Here we will use autoyast to setup the system of the test job and the os-autoinst autoyast testing infrastructure. For supportserver, this means using proxy to access qemu provided data, for dowloading autoyast profile and tftp verify script:

HDD_1=supportserver.qcow2
SUPPORT_SERVER=1
SUPPORT_SERVER_ROLES=pxe,qemuproxy
WORKER_CLASS=server,qemu_autoyast_tap_64

The actual test child job, will then be defined as :

AUTOYAST=autoyast_opensuse/opensuse_autoyast_tftp.xml
AUTOYAST_VERIFY=autoyast_opensuse/opensuse_autoyast_tftp.sh
DESKTOP=textmode
INSTALLONLY=1
PARALLEL_WITH=supportserver-opensuse-tftp

again assuming the support server’s name being supportserver-opensuse-tftp. Note that the pxe role already contains tftp and dhcp server role, since they are needed for the pxe boot to work.

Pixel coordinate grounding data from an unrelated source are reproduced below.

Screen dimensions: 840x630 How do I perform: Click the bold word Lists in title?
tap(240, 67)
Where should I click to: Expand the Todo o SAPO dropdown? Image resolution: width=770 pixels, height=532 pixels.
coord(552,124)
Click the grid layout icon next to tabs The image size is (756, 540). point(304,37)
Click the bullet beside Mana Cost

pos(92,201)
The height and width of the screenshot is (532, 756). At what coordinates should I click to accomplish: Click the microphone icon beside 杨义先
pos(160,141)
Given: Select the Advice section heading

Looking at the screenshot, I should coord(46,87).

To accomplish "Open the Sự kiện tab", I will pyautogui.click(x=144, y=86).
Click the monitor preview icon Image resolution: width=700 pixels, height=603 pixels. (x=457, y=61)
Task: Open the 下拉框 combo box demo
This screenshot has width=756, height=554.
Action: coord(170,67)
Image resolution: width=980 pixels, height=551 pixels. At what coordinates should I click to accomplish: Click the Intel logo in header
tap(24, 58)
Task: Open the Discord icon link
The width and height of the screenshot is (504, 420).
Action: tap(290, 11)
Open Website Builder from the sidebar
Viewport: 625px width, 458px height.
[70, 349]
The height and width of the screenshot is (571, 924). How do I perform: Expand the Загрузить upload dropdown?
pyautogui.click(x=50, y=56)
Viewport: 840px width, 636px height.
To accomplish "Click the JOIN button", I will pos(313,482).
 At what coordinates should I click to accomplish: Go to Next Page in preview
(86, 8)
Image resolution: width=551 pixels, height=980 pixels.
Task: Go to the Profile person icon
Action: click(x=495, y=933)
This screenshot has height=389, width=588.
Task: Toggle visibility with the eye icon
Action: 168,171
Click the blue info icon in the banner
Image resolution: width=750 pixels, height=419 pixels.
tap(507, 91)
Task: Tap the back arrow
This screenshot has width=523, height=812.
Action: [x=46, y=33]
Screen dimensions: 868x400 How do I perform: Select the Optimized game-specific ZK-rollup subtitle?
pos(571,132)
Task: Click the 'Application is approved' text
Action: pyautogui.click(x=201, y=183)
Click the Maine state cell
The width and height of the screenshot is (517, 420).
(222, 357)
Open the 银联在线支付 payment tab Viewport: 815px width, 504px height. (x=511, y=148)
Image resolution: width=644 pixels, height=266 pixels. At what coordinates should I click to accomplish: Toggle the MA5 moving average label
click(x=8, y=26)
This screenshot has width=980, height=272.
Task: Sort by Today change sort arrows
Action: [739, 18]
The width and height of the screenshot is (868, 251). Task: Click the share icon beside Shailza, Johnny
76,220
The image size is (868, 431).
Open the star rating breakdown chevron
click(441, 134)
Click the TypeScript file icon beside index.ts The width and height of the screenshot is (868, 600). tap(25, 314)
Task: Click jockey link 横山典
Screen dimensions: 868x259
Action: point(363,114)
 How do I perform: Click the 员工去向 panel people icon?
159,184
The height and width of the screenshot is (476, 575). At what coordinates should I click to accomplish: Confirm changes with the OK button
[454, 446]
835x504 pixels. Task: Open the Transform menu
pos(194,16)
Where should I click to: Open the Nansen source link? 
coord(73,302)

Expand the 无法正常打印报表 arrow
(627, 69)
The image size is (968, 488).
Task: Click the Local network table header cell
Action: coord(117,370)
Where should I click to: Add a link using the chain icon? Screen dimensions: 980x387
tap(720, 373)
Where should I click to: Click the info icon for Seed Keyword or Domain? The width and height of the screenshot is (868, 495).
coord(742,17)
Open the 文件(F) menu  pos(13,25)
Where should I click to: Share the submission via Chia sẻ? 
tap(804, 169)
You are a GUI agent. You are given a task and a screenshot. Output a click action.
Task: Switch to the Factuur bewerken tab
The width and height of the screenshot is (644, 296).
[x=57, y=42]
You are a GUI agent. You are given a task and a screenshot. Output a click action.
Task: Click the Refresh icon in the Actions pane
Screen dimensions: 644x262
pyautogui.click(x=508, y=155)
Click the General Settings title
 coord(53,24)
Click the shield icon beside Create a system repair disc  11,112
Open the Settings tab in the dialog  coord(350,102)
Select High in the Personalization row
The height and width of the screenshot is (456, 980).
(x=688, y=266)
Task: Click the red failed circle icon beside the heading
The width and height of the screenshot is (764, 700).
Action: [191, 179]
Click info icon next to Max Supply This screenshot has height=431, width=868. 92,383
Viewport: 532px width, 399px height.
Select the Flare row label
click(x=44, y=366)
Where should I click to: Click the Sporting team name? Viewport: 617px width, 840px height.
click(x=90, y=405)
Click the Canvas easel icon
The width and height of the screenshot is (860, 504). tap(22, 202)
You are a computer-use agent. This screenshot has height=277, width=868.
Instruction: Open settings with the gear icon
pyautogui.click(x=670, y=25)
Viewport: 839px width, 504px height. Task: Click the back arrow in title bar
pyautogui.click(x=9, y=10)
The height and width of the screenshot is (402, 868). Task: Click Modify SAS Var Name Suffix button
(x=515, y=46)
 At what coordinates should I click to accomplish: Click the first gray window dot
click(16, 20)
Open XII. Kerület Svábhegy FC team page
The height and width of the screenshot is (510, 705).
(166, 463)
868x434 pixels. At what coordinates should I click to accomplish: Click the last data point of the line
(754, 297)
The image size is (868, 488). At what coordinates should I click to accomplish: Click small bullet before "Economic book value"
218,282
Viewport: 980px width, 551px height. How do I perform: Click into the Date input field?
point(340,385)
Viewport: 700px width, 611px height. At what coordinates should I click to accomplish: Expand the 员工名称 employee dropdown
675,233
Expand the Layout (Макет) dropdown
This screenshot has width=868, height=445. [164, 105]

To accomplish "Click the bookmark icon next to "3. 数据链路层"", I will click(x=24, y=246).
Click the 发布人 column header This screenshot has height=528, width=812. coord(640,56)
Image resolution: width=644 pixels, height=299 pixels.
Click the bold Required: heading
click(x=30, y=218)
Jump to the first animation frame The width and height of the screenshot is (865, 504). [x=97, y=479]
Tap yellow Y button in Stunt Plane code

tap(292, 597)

The tftp test defined in the autoyast_opensuse/opensuse_autoyast_tftp.sh file could be something like:

set -e -x
echo test >test.txt
time tftp #SERVER_URL# -c put test.txt test2.txt
time tftp #SERVER_URL# -c get test2.txt
diff -u test.txt test2.txt && echo "AUTOYAST OK"

and the rest is done automatically, using already prepared test modules in tests/autoyast subdirectory.